The significant increase in borrowing costs is putting pressure on buy-to-let profits, especially as many tax benefits for landlords have disappeared.
Buy-to-let interest rates have more than doubled within a year, resulting in reduced profit margins for investors with mortgages.
Those with expiring fixed-rate deals will be significantly impacted, and increased mortgage costs make it harder for new landlords to enter the market.
Higher interest rates, combined with recent tax changes, have further complicated matters. As of 2020, landlords owning properties under their names can no longer deduct all interest bills from rental income for tax purposes.
Landlords must now pay extra attention to their finances, including taxes.
In addition to our full property portfolio tax calculator, We have created the following quick buy to let tool to show how much profit to expect when adding a property to your portfolio - or if you're thinking about letting your first property.
Although some tax breaks have disappeared, underused tax reliefs are still available for those who know where to look.
Landlords can claim back property maintenance and operation costs by deducting them from rental income when filing a tax return.
These expenses include insurance, letting agent fees, and payments to cleaners and gardeners, as well as less tangible costs like travel between rental properties and property-related phone calls or texts.
Deducting these expenses can make a significant difference.

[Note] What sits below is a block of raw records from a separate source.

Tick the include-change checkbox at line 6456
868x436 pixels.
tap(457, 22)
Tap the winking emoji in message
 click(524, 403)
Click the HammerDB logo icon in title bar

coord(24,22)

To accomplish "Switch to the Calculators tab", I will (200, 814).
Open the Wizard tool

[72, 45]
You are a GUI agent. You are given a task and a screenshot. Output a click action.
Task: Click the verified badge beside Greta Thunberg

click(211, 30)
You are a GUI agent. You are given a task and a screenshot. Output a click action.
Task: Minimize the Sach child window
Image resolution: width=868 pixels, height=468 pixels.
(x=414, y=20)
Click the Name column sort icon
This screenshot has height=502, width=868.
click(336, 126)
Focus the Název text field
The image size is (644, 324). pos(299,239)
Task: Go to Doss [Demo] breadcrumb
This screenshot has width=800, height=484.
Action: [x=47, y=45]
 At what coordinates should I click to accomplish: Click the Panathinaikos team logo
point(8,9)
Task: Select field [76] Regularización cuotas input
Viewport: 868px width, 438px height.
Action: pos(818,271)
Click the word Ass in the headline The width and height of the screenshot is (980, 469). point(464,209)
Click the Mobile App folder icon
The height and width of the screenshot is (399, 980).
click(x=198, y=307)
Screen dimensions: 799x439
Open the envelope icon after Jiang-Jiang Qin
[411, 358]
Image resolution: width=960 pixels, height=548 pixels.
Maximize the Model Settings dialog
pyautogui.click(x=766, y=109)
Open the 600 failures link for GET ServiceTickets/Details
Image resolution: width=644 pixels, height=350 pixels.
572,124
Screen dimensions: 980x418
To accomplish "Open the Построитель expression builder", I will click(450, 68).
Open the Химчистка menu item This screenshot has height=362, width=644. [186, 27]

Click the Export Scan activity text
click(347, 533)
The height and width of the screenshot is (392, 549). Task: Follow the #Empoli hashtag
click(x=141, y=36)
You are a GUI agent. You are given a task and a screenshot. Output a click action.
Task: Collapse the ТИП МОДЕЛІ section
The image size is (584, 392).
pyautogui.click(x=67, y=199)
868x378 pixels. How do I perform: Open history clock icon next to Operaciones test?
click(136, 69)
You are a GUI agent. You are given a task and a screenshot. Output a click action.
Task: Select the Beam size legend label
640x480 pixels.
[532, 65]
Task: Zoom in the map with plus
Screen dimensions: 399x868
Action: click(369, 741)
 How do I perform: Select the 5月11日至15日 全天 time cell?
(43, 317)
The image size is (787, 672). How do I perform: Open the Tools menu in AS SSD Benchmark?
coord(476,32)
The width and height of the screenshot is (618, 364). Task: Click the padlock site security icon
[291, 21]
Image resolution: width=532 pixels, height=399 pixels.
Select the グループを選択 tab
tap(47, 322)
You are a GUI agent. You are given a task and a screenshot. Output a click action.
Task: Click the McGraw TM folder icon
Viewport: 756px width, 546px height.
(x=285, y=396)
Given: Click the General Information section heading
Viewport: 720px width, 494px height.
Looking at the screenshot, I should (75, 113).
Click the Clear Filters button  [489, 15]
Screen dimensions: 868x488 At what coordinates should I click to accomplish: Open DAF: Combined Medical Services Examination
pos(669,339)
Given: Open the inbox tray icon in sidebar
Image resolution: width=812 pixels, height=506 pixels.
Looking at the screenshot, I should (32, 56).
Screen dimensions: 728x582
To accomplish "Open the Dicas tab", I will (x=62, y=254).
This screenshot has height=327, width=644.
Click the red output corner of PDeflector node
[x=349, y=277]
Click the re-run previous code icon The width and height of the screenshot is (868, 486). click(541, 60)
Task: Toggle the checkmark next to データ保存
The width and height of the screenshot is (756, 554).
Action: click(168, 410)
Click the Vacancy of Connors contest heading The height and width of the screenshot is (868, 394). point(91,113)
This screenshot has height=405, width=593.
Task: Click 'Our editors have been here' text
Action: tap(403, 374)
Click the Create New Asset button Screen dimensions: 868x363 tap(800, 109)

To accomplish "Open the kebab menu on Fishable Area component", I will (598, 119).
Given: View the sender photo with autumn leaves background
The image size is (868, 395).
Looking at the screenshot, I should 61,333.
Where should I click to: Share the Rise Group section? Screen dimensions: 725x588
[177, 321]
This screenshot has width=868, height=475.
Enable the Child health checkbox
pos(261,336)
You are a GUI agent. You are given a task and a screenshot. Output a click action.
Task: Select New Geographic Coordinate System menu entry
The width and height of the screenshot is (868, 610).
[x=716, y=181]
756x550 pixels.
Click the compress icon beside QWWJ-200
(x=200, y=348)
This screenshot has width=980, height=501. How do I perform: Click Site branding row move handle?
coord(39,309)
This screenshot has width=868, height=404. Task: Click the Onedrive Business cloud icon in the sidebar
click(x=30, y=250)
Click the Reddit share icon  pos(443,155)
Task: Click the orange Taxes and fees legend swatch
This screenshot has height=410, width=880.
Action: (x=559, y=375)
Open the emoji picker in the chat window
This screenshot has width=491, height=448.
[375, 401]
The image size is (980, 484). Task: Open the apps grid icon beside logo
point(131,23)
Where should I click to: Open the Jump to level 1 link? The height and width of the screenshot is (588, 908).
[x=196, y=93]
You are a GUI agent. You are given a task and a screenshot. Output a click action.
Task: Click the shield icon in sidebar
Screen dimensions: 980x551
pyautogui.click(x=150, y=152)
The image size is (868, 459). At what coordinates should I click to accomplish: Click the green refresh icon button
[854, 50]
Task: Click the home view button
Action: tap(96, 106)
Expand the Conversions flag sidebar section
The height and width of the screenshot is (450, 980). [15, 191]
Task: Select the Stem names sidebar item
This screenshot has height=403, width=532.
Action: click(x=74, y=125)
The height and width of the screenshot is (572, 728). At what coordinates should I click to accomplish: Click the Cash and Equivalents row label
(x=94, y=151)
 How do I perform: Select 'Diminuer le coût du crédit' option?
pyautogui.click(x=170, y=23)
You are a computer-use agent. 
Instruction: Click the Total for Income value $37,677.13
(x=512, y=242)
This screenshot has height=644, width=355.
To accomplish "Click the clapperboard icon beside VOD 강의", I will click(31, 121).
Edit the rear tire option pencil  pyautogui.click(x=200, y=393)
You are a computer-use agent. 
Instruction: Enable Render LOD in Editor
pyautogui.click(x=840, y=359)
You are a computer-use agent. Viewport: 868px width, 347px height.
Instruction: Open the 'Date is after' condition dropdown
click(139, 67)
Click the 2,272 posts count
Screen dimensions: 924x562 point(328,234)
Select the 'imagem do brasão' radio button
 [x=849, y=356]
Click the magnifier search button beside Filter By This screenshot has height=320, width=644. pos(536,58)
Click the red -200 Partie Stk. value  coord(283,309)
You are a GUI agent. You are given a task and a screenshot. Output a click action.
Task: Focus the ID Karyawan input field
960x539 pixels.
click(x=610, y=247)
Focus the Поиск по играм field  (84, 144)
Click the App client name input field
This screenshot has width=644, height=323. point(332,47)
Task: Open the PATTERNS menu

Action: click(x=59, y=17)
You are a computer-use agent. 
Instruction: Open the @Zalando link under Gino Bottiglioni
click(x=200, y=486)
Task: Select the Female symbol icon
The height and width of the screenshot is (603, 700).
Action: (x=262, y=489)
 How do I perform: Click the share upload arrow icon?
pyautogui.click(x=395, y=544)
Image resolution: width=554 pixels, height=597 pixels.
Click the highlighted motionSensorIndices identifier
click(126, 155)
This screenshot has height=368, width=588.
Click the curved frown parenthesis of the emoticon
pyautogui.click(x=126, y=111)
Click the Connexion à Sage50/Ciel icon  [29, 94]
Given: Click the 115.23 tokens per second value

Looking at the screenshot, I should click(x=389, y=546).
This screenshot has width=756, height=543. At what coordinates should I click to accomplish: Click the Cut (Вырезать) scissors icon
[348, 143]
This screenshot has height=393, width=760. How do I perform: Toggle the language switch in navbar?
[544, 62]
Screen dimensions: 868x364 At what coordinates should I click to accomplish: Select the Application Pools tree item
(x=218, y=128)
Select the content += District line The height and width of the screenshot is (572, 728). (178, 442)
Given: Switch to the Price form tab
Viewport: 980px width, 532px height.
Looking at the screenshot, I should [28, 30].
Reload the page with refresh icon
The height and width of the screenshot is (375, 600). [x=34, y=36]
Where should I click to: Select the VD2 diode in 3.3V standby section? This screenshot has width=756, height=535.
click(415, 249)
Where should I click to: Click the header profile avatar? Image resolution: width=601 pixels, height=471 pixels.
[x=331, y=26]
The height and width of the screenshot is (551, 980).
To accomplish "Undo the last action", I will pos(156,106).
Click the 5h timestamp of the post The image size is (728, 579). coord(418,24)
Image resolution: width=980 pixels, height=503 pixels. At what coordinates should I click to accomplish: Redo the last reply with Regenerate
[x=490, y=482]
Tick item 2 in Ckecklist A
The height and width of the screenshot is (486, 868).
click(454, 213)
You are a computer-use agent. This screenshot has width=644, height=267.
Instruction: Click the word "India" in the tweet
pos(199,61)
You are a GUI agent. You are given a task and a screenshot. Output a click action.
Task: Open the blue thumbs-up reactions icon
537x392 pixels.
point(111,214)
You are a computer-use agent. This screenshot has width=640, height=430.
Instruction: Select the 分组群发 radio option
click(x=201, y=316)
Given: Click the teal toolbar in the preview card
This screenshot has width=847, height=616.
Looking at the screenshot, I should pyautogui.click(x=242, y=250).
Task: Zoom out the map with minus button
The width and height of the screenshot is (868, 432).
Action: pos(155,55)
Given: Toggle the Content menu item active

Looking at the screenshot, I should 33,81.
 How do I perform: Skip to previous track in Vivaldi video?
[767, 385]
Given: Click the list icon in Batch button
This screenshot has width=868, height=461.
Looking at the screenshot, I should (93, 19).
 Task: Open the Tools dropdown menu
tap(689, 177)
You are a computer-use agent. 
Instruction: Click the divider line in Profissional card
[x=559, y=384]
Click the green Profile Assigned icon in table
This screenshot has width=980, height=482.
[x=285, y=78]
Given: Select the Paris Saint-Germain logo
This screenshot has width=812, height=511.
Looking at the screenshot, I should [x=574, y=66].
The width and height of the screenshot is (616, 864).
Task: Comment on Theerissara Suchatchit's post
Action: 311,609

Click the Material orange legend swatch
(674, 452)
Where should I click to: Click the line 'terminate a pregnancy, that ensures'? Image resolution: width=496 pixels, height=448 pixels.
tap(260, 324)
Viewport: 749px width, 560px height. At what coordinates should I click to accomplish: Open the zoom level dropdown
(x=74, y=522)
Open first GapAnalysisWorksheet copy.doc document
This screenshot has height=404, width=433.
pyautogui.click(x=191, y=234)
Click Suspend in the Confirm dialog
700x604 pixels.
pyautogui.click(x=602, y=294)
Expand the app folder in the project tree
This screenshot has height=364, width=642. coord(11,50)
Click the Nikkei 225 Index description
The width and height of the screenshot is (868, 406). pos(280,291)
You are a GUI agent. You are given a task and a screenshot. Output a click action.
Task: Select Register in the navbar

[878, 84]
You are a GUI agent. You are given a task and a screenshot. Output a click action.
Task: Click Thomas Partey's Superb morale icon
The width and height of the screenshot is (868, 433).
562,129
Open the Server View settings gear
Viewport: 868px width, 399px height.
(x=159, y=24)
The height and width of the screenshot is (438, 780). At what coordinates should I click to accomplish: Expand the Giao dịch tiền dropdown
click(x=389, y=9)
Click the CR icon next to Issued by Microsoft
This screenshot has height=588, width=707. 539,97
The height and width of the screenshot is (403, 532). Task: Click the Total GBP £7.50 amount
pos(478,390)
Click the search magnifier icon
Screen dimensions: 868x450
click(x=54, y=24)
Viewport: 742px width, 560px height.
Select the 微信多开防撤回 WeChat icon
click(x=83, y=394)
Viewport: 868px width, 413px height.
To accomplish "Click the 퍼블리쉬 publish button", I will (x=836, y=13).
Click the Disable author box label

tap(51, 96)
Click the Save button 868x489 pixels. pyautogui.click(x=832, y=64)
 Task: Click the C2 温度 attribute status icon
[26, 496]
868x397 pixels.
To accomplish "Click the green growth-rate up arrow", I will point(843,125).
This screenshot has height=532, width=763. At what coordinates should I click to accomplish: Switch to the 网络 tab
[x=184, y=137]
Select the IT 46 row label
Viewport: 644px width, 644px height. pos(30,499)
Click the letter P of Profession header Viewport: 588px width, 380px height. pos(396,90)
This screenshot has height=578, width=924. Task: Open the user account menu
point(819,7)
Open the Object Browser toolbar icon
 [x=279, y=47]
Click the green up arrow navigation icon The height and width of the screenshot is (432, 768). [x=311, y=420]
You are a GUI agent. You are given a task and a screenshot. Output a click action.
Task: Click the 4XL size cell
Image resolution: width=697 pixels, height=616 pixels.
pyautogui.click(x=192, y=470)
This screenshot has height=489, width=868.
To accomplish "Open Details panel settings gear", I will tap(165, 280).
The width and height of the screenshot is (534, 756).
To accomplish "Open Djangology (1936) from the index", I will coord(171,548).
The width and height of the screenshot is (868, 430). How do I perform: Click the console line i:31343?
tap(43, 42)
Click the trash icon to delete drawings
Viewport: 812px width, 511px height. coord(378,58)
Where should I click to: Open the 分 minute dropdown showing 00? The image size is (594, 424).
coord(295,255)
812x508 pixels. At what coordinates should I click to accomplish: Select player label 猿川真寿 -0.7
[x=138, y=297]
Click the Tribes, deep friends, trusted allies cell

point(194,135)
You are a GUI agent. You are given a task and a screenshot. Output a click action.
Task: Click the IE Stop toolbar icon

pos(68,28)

To qualify for these deductions, ensure that the expenses are "wholly and exclusively" for business purposes.
Keep in mind that property repairs do not include making improvements, and such costs cannot be deducted.
Landlords can also claim a £1,000 property allowance each year in tax-free rental income. If you co-own a buy-to-let property with someone else, both parties can claim the allowance. However, you cannot claim both the property allowance and rental expenses – you must choose one.
If your rental expenses for the year are less than £1,000, claiming the property allowance would be more beneficial. If your rental income is under £1,000 a year, the entire amount is tax-free and doesn't need to be declared to HMRC. However, any amount over the threshold must be declared, and allowances must be actively claimed.
Additionally, homeowners who rent out a furnished room in their main home can benefit from the Rent a Room scheme, which offers a £7,500 tax-free allowance on rental income. If the income is shared jointly, the allowance is split into £3,750 each.
If you plan to rent a room in your main home and have a residential mortgage, ensure you receive permission from your lender first, as not informing them can lead to serious consequences.